DORANTE - J'espère, Madame, que mon zèle justifiera la préférence dont vous m'honorez, et que je vous supplie de me conserver. Rien ne m'affligerait tant à présent que de la perdre.
MARTON - Madame n'a pas deux paroles.
ARAMINTE - Non, Monsieur ; c'est une affaire terminée, je renverrai tout. Vous êtes au fait des affaires apparemment ; vous y avez travaillé ?
DORANTE - Oui, Madame ; mon père était avocat, et je pourrais l'être moi-même.
ARAMINTE - C'est-à-dire que vous êtes un homme de très bonne famille, et même au-dessus du parti que vous prenez ?
DORANTE - Je ne sens rien qui m'humilie dans le parti que je prends, Madame ; l'honneur de servir une dame comme vous n'est au-dessous de qui que ce soit, et je n'envierai la condition de personne.
ARAMINTE - Mes façons ne vous feront point changer de sentiment. Vous trouverez ici tous les égards que vous méritez ; et si, dans les suites il y avait occasion de vous rendre service, je ne la manquerai point.
MARTON - Voilà Madame : je la reconnais.
ARAMINTE - Il est vrai que je suis toujours fâchée de voir d'honnêtes gens sans fortune, tandis qu'une infinité de gens de rien et sans mérite en ont une éclatante.
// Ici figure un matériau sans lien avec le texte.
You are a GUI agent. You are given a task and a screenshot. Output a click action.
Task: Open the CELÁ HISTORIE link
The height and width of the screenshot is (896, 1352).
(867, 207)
C'est une chose qui me blesse, surtout dans les personnes de son âge, car vous n'avez que trente ans tout au plus ?
DORANTE - Pas tout à fait encore, Madame.
ARAMINTE - Ce qu'il y a de consolant pour vous, c'est que vous avez le temps de devenir heureux.
DORANTE - Je commence à l'être aujourd'hui, Madame.
ARAMINTE - On vous montrera l'appartement que je vous destine ; s'il ne vous convient pas, il y en a d'autres, et vous choisirez. Il faut aussi quelqu'un qui vous serve et c'est à quoi je vais pourvoir. Qui lui donnerons-nous, Marton ?
MARTON - Il n'y a qu'à prendre Arlequin, Madame. Je le vois à l'entrée de la salle et je vais l'appeler. Arlequin, parlez à Madame.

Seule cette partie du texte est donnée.